Hasil Survei Nasional Literasi dan Inklusi Keuangan (SNLIK) 2025 oleh Otoritas Jasa Keuangan (OJK) dan Badan Pusat Statistik (BPS) mencatat, indeks literasi keuangan masyarakat Indonesia berada di angka 66,46 persen. Sedangkan, indeks inklusi keuangan mencapai 80,51 persen.
Meski meningkat dari 2024, masing-masing 65,43 persen dan 75,02 persen, tetapi kesenjangan antara literasi dan inklusi masih cukup lebar.
Marselina menilai gap itu menjadi “jurang kejahatan keuangan”. Banyak masyarakat mudah mengakses produk keuangan digital tanpa memahami legalitas dan risikonya.

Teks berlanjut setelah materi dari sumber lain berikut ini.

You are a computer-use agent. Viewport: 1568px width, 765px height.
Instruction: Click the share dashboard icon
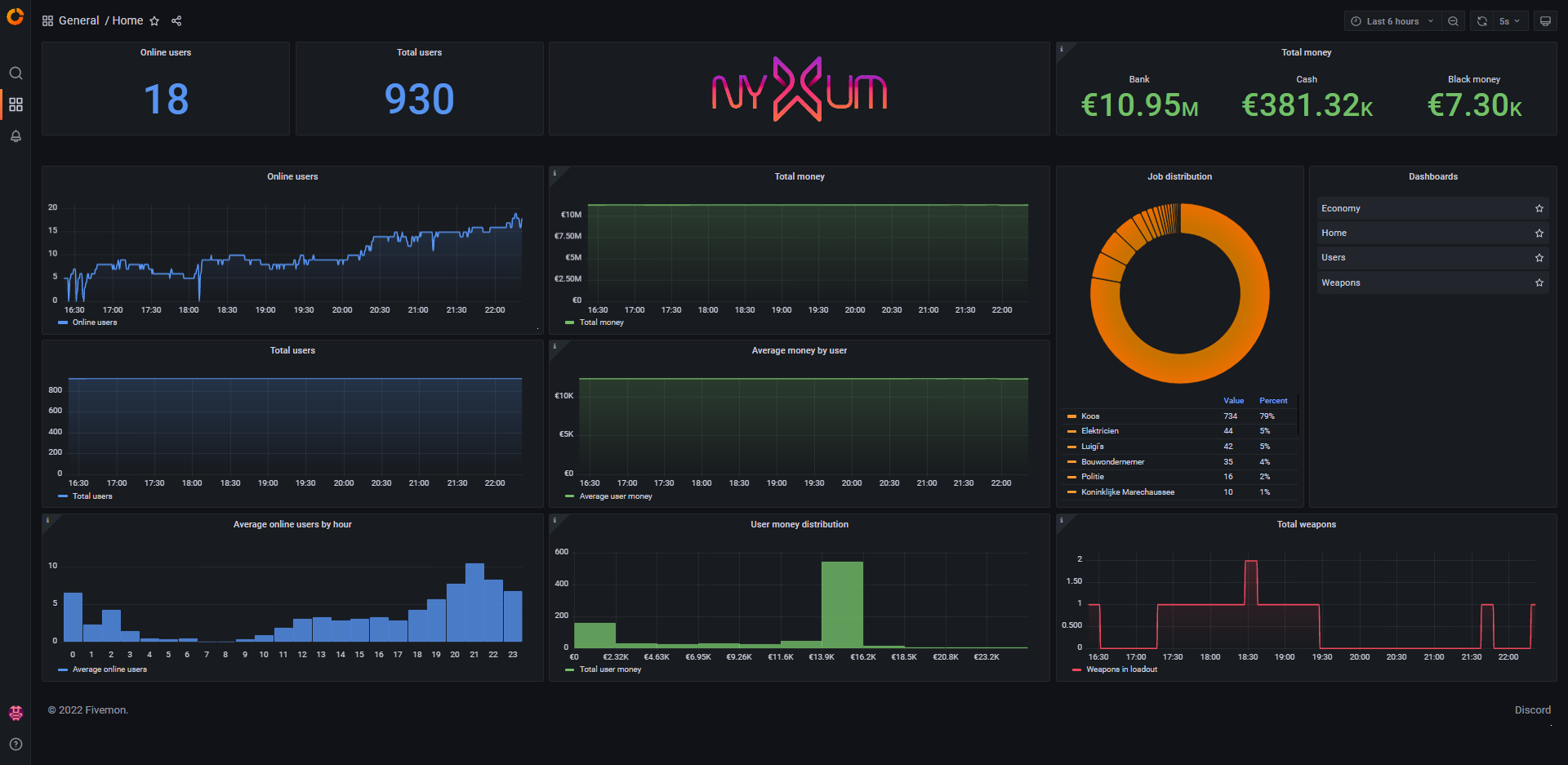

Selain itu, kesadaran menjaga privasi data pribadi masih rendah, membuat masyarakat kian rentan terhadap penipuan online dan penyalahgunaan data. “Masyarakat sangat rentan sehingga harus ada upaya untuk meningkatkan literasi keuangan,” tegasnya.
Menurut dia, rendahnya literasi keuangan bukan hanya berisiko menimbulkan kerugian materiel dan psikis. Namun, juga bisa memicu tindak kriminalitas dan persoalan sosial yang lebih luas.
Ia menekankan, perlu kerja kolaboratif dari OJK, lembaga jasa keuangan (LJK), hingga lembaga pendidikan untuk memasyarakatkan edukasi finansial.
Pemanfaatan internet semestinya tidak hanya untuk hiburan, tetapi juga menjadi sarana belajar memahami pengelolaan keuangan secara bijak.